● REQUIRED WORK
Please reproduce the listing below verbatim, starting at the line that contains "Collapse the 自主采集(68) tree node" and stopping after the line that contains "point(48,15)".
-- begin --
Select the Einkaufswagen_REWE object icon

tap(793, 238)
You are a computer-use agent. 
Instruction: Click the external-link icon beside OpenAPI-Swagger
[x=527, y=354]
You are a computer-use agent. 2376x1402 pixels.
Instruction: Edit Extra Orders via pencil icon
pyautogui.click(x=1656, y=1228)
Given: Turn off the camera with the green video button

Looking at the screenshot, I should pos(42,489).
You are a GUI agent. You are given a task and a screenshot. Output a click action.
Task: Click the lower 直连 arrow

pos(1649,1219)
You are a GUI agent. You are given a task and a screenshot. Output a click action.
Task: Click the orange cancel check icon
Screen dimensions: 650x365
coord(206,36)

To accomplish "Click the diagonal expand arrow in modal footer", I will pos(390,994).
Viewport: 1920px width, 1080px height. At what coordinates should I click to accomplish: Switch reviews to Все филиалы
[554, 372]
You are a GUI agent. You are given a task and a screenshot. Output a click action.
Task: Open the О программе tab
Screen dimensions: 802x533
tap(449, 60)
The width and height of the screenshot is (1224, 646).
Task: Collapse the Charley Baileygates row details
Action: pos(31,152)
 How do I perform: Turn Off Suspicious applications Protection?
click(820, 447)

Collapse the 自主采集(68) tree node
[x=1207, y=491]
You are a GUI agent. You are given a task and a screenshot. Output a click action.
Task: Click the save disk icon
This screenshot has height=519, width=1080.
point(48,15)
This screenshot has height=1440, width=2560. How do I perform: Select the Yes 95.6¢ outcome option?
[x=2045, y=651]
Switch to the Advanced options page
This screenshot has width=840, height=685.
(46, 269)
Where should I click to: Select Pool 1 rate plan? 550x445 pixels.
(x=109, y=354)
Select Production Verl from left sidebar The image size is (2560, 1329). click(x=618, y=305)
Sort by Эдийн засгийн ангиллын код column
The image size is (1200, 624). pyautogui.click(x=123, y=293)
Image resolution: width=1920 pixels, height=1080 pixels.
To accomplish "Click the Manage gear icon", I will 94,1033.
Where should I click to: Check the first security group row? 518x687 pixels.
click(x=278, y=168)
-- end --
● ANSWER IN FULL
Collapse the 自主采集(68) tree node
[x=1207, y=491]
You are a GUI agent. You are given a task and a screenshot. Output a click action.
Task: Click the save disk icon
This screenshot has height=519, width=1080.
point(48,15)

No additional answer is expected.